The backstory of Candyman, the son of a slave brutally punished for impregnating a white woman, is both tragic and darkly erotic, and I love the way Rose sets up Helen's own marginalization by her emotionally remote husband (Xander Berkley), her former professor, to create a push-pull relationship between her and Candyman; she's terrified him, but also empathizes and is subtly aroused by him (nobody understands the power of a hook as a signifier of virility like Clive Barker). Madsen allowed Rose to hypnotize her during her scenes with Todd, and the juxtaposition of the close-ups of Madsen in a trance state (lit like a Hitchcock heroine) and Todd's booming voice remains very unsettling. Building towards a final scene that is both thematically and viscerally perfect, Candyman has only gotten better with age, and is a great example of how much more a horror movie can offer the viewer beyond cheap thrills. The movie was followed by two disappointing sequels that swiftly ended the franchise; watching it again, I found myself hoping that the right filmmaker might have the opportunity to revive the character, as there's a great deal of potential to further explore the subtextual possibilities of the original.
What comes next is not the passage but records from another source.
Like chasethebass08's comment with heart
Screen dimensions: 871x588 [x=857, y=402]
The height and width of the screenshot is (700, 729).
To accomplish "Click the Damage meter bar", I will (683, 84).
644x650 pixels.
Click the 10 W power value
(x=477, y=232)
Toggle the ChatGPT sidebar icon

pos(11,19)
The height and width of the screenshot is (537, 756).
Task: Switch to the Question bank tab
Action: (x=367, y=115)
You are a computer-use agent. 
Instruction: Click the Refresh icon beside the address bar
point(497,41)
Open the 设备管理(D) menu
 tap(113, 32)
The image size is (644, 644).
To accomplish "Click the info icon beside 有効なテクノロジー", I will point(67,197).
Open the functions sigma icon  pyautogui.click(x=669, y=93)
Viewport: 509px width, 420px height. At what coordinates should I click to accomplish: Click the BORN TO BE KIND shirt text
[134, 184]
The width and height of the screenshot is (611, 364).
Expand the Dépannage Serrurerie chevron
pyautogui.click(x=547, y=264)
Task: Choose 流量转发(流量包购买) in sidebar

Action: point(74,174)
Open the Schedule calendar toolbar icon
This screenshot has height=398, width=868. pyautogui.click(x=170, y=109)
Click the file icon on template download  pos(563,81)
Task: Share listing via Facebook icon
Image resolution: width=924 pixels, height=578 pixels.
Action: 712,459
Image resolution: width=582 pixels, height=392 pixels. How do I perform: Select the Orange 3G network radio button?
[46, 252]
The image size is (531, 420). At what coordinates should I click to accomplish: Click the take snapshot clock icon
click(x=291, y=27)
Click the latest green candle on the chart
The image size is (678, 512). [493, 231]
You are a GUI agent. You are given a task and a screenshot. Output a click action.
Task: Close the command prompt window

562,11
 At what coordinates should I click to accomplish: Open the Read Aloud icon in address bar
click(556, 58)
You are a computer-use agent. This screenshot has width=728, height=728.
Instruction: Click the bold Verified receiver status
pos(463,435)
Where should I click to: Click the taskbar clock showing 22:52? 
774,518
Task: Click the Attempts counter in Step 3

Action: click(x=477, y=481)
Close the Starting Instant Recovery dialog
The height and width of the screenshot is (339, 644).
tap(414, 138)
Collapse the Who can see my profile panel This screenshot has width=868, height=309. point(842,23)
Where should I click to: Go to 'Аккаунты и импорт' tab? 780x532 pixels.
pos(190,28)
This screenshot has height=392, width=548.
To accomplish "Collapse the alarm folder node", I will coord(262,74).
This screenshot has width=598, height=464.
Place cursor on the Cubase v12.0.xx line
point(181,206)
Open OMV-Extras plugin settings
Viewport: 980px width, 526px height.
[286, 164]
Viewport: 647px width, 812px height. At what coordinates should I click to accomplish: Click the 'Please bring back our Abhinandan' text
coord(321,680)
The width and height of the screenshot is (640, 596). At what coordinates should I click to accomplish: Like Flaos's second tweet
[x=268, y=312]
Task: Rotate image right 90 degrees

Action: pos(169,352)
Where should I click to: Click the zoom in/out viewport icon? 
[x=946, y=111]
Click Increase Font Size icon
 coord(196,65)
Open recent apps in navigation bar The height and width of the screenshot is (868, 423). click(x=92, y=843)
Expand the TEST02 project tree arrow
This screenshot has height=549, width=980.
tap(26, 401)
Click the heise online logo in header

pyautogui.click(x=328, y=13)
Exiting the theater after Candyman, just as the sun was beginning to rise, I reflected on how the movie left me feeling about my relationship with the genre I love most. Being drawn to horror since I was very young, I've encountered people my whole life who questioned why I would be drawn to such dark subject matter and, when I was a kid, whether scary movies and books would have a negative effect on my developing mind. A really great, smart horror movie like Candyman, which really got under my skin as a kid, arguably had far more of a positive effect on me; as with so many great stories, it grew my understanding of the world around me, and though its implications are dark, it doesn't make me feel darker for having watched it. Quite the opposite, actually; leaving the theater, I reflected on the power stories can have to give context and meaning to our own lives. Soon after, as I drifted off to sleep in a motel bed, my inner (actually, outer) horror nerd felt sated and very lucky.